Сюжетная литература есть игра в маленького Бога, двигающего фигурки персонажей. Порой противно наблюдать, как автор упивается своей безграничной властью над его несчастным выводком героев. Если признать материальность идей, то подобное действие мало отличается от непосредственного распоряжения человеческими судьбами. Не вправе мы, не вправе. Такое своеволие реально, хотя бы со стороны автора, ибо если представить фантастическую ситуацию, что все позывы воли автора действительно бы исполнялись на реальных людях, – то это гораздо хуже Бога. Автор не оставляет свободы воли. Не хочет Анна Каренина под поезд, а Толстой ну ее под поезд. Не желает несчастный молодой человек в «Чайке» застрелиться, а Чехов ну его стреляться. Хотят Ленский с Онегиным помириться – ан нет, извольте дуэль-с. Есть что-то глубоко аморальное в художественной литературе, это чувствуется, но никем не высказывается, ибо лучше так, чем никак. Пускай великие наши несовершенны, пускай нередко на публику ищут потрагичнее сцены, но, якобы, хоть как-то воспитывают народ. Увы, сколько женщин, последовав примеру Карениной, рассталось или пыталось расстаться с жизнью? А сам Пушкин, разве он не стал жертвой собственной фантазии, последовав примеру Ленского? Подобные произведения создают стандарты морали общества, и люди, как стадно-групповые животные, следуют этим примерам. Можно до бесконечности отрицать сей факт, но от этого факт не перестает быть фактом. Литература, построенная на сюжетах, глубоко аморальна, ибо автор занимает позицию более тоталитарную по отношению к своим героям, даже чем сам Бог по отношению к нам. Автор не оставляет свободы воли своим героям, которые, будь они живыми людьми, безусловно, поступали бы совсем по-другому, даже если признать за автором роль абсолютного знатока человеческих душ, – всё же вы не будете отрицать, что и в реальной жизни многие поступки оказываются совершенно непредсказуемыми.

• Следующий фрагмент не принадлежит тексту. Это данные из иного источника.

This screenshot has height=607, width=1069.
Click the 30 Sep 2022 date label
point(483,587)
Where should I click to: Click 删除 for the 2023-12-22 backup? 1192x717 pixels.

Конечно, не следует относиться к моим высказываниям как к очередной форме мракобесия и маразматического морализирования. Конечно, я не призываю собрать все художественные книжки и фильмы, включая «Винни-Пуха», и предать аутодафе, отдав огню все эти чудные мысли, слова и сюжеты.
Нет, я лишь говорю, что авторам, прежде чем они отправляют своего героя на смерть, следует совершенно трезво и явственно понимать, что такому примеру могут последовать несчетное количество живых людей, которые, сами того не осознавая, воспримут литературный образ как стержень собственной идентификации с ним.
Я не без чувства удовлетворения нашел подтверждение своим мыслям в словах весьма знаменитого современного французского писателя Michel Houellebecq. Он пишет: . Прошу прощения за мой вольный перевод: «Всякий сочинитель, действительно, иногда может манипулировать опасными силами. Адская мощь словесности создает вселенную, не обходящуюся без своего двойника в реальности… Всему есть цена, которую приходится платить».
Автор несет ответственность за эти смерти и поломанные судьбы, поскольку, признайтесь, кто из нас не сверял свои действия с литературными героями и героями фильмов? Нам же всем, благодарным читателям художественных произведений, следует запомнить, если это, конечно, возможно, что действия литературных героев не есть и не могут быть отражением реальной жизни, а посему не следует слепо впускать в свои души примеры и образы чужих героев. Они действуют и говорят вне свободы своей воли и подчас руководствуются стремлением автора произвести дешевый театральный эффект, что в реальной жизни обращается в неизбежную и горькую трагедию уже реальных, настоящих, живых людей.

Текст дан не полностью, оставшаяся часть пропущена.